Di certo  ricorrere ai dolcificanti artificiali come saccarina e aspartame, non è una buona idea.
Il fatto che non apportino calorie non significa che siano innocui per il nostro organismo. Vari studi, infatti, hanno dimostrato come l’uso reiterato di questi dolcificanti può essere cancerogeno se assunti in grandi quantità.
Sebbene siano state stabilite delle dosi entro le quali l’assunzione dei dolcificanti artificiali non comporterebbe nessun pericolo, dobbiamo tener presente che biochimicamente siamo tutti diversi e che quindi non reagiamo a queste assunzioni nella stessa maniera.

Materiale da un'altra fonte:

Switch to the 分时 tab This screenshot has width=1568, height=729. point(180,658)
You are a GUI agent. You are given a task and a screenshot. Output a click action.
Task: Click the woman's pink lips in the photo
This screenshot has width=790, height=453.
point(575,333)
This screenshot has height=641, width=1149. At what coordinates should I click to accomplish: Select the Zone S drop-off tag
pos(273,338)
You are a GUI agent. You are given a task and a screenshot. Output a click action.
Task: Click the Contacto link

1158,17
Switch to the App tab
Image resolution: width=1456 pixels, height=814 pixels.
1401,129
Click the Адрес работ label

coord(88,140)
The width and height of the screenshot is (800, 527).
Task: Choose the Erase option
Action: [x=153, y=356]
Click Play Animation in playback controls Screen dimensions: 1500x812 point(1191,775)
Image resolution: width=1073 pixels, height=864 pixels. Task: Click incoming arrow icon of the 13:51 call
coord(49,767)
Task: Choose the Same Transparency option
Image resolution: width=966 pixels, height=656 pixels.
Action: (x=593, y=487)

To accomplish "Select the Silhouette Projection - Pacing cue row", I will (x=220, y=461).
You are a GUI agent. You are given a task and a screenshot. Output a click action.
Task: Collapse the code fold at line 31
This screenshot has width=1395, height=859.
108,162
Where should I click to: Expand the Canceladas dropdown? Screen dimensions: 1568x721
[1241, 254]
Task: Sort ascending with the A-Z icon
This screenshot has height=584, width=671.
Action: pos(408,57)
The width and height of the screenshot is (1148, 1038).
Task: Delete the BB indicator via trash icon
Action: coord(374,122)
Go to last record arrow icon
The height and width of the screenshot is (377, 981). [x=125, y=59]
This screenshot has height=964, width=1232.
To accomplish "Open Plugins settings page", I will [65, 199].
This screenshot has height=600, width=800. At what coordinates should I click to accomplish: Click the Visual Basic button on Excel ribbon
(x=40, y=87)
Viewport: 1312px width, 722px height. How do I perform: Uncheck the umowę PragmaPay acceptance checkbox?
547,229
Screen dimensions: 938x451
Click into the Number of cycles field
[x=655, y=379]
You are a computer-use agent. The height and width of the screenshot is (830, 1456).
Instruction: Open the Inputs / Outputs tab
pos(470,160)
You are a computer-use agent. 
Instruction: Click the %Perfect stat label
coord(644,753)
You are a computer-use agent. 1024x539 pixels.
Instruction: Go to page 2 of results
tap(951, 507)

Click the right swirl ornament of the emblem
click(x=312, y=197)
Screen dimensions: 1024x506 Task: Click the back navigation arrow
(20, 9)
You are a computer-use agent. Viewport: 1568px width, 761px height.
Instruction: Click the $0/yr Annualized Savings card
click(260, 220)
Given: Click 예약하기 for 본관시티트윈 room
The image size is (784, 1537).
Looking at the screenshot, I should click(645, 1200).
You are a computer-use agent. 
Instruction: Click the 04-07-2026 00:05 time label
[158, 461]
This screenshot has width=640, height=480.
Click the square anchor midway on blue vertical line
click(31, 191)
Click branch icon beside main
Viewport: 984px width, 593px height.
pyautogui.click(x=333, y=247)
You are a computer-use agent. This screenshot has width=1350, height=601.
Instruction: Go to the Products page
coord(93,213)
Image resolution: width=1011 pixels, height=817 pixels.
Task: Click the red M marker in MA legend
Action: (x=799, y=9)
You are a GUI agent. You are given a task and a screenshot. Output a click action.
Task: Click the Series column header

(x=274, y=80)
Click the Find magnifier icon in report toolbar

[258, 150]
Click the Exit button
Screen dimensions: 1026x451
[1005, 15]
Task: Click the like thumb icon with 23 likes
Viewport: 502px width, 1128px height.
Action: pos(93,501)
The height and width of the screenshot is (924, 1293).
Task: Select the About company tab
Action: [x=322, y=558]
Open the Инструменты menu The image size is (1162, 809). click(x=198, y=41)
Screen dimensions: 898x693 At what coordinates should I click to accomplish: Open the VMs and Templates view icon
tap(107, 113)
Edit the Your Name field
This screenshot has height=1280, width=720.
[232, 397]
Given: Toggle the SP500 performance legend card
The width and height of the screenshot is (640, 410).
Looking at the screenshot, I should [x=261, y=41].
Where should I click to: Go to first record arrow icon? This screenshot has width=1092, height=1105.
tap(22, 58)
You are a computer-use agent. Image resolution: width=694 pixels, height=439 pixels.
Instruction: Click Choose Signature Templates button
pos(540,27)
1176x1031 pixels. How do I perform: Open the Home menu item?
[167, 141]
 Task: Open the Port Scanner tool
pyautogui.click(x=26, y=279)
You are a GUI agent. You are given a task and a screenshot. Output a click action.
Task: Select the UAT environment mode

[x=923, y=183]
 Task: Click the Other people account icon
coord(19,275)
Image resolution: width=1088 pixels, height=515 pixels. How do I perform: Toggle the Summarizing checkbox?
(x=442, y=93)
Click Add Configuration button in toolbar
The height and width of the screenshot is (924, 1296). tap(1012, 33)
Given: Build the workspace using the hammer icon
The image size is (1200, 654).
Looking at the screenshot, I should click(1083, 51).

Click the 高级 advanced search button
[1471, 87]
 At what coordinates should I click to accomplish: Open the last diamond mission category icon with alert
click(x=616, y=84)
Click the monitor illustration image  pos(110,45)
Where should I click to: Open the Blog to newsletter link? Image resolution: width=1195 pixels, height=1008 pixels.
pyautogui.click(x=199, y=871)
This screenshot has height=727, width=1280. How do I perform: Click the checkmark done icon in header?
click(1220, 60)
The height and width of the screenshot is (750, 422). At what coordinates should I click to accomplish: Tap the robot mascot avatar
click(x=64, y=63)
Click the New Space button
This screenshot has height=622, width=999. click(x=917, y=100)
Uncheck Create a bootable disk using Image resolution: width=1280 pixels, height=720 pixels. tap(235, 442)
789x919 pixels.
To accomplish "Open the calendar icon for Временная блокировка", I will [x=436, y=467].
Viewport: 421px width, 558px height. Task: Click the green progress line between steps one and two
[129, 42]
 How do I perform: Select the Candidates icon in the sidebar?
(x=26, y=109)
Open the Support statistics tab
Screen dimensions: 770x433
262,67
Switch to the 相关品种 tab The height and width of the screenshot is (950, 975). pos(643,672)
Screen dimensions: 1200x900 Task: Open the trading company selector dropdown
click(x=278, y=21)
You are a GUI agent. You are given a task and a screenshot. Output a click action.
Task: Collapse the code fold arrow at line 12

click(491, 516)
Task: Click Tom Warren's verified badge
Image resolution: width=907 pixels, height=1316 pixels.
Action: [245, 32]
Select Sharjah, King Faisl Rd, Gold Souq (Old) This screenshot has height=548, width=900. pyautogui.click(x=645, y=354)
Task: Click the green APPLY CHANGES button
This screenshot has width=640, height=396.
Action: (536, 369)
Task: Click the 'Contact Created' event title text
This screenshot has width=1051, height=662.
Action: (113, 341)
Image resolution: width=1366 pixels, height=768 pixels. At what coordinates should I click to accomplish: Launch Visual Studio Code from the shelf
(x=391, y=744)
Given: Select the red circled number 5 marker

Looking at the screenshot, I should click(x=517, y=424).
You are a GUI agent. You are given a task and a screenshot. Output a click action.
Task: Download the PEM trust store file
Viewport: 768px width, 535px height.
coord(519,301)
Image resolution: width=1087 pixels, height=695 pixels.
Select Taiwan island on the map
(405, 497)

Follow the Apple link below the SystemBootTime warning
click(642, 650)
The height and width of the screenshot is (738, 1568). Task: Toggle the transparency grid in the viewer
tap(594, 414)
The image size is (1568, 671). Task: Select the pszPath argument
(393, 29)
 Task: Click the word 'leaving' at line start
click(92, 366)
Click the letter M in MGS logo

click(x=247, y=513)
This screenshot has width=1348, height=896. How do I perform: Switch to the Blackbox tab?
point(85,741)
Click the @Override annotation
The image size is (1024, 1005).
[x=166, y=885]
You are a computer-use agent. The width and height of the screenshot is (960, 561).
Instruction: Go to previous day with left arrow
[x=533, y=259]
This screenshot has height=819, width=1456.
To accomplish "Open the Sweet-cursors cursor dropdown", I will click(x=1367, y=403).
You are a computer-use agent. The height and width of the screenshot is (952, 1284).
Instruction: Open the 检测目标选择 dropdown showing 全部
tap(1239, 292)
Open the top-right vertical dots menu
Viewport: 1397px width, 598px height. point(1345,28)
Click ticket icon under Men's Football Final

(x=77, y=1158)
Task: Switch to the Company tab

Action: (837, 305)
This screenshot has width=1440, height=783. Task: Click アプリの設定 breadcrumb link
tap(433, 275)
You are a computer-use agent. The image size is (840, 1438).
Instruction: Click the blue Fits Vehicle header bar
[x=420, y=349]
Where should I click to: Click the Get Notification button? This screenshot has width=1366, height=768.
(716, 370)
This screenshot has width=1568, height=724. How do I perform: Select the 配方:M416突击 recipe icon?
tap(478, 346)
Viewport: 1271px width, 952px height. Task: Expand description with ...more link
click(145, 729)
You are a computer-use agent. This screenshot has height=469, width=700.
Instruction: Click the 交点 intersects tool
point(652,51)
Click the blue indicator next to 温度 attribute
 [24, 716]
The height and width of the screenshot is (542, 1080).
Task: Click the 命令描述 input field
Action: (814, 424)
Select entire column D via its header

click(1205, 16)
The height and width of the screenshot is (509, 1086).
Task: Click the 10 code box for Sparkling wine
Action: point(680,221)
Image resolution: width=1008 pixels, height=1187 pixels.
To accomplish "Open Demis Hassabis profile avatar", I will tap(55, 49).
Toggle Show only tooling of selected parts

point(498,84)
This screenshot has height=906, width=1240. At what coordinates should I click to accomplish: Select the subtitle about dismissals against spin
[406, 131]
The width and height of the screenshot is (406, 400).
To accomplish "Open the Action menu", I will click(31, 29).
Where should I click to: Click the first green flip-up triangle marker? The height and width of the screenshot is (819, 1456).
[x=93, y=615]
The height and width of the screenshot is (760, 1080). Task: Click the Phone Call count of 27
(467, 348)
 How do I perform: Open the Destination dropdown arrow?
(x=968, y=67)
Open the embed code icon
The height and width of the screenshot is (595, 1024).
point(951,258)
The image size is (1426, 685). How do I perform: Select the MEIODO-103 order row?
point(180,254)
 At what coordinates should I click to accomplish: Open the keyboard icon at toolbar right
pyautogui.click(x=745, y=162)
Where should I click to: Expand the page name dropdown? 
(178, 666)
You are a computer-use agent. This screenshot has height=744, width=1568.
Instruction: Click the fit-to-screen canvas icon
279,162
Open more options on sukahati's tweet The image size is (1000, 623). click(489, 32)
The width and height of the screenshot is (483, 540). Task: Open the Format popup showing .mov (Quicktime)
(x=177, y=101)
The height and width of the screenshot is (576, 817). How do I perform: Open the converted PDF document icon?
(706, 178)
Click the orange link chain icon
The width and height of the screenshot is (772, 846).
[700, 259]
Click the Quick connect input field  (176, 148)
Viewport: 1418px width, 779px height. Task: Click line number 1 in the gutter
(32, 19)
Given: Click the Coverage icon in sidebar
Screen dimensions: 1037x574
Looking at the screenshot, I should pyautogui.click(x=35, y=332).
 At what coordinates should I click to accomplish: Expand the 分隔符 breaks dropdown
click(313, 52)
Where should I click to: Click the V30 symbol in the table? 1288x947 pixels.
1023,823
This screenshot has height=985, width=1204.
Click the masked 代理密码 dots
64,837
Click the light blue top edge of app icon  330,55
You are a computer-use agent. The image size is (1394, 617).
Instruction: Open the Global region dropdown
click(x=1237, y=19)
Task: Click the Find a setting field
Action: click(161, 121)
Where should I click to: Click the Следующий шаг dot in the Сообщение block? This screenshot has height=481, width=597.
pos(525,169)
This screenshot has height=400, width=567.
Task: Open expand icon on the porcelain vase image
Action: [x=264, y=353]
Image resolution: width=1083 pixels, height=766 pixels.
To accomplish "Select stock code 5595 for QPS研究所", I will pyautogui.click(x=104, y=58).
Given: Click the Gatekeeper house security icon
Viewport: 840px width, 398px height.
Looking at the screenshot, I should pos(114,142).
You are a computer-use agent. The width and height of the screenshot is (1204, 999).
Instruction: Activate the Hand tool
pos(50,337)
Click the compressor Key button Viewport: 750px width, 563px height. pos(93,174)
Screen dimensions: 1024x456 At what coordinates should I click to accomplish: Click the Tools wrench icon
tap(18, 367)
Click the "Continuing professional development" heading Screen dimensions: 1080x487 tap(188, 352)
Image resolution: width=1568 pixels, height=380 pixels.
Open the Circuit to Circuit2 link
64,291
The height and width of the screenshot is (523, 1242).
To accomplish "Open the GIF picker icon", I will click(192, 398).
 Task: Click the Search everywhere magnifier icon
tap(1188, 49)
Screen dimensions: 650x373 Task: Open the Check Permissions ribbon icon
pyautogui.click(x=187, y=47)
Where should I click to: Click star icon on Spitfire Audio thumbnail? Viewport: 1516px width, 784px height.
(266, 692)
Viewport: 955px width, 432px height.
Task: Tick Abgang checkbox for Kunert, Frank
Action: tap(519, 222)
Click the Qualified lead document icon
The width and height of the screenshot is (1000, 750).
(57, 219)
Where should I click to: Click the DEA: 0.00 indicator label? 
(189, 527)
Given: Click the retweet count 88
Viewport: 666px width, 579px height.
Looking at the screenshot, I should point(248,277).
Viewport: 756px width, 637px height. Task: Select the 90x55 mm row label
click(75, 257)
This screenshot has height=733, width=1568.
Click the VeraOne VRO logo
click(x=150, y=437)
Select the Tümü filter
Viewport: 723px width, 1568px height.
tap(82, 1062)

Sarebbe meglio optare per lo zucchero di canna integrale, in quanto conserva tutte le sue proprietà, attenzione però a  non confonderlo con quello grezzo di canna che comunque è in parte raffinato ma non del tutto sbiancato.
Il vero zucchero di canna ha un leggero retrogusto di liquirizia, è granuloso, marrone ed è umido.
Un discorso simile va fatto per il fruttosio, noto come lo zucchero della frutta.
Una cosa è ingerirlo attraverso un frutto che lo contenga, ben altro è comprare quello attualmente in commercio, che si ottiene convertendo il glucosio presente nell'amido di mais, mediante un processo di isomerizzazione.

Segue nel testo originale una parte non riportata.